At thirty-five years old life picked me up by the collar and bitch slapped me. All the things, other than writing that I poured myself into fell by the wayside. I was broken-hearted and achingly empty.
I became a fan of Super Soul Sunday (Love me some Oprah), and I found my spiritual center (It didn't look like the religion I was raised with, whole different story). I began to critically look at my life and my goals in an attempt to figure out why I was so unhappy.
And I began to ask myself these questions:
1. What do you believe?
2. What do you want?
3. Who/what do you love?
4. What do you need to be happy?
One of the answers that kept surfacing as I worked my way through what amounted to a mound of bullshit was writing. At my core, I have always wanted to tell stories, to express my thoughts in flowery verbiage, and to make a reader feel something.

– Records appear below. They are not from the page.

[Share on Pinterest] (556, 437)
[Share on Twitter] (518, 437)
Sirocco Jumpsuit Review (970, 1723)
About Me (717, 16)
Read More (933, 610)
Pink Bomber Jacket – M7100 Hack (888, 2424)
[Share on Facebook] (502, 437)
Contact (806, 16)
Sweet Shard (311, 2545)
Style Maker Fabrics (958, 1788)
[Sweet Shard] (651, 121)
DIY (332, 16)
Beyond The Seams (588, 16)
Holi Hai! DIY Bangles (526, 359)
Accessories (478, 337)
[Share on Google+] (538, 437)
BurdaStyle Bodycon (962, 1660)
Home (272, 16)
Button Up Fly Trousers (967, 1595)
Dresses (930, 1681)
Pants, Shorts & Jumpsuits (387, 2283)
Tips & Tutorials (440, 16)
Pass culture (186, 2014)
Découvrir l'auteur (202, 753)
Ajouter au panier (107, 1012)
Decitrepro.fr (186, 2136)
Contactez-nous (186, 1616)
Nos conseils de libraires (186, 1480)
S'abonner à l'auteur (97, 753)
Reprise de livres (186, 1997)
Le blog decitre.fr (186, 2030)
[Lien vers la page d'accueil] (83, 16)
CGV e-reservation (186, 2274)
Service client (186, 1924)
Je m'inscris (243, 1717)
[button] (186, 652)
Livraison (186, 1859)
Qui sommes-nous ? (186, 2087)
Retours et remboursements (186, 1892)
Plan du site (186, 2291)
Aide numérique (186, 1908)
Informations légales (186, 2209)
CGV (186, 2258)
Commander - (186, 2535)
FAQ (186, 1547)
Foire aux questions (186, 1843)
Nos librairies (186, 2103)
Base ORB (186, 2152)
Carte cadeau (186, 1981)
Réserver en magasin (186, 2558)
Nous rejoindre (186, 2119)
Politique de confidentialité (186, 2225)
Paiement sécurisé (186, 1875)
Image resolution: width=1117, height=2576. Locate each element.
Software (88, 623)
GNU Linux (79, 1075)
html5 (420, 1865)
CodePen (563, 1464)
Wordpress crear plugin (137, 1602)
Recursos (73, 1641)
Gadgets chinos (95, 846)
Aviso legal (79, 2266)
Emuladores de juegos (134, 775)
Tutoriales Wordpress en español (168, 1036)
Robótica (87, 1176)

Late one night I opened a word document on my laptop and began to write. I wrote about heartbreak and uncertainty. I wrote about things that are viewed as a faux pas in the romance genre like cheating. I wrote about a Black couple that wasn't "urban" or "ghetto," and the audience I wrote for were women like me. Black, White, or indifferent that could see themselves and their friends in the world that I penned. And most importantly, I wrote because after all this time it is the one thing that makes me smile. Every. Single. Time.
It took long nights and hard work, but I finished it! I completed my first novel. WooHoo! Now I had to release it into the world.
A world where I would be subjected to people who have unlimited boldness behind the computer screen and I came full circle. Once again terrified of stuff outside of my control.
I'm not twenty-two anymore and I've weathered a storm or ten.
What is the worst that could happen when I finally published my book? A bad review? I'm not going to lie. Although a lousy review hurts, it's not the end of the world. Maybe it 's that I make like no money, and my book baby falls into obscurity? Once again, just the thought gives me chills. It's also a super sucky alternative.
However, when I strip everything bare all my rumination boils down to one question: Am I willing to face disappointment?
There was a time when my answer may have been different, but today my answer is resounding YES. For me, the risk of disappointment and the fear of failure is not worth giving up on my dream.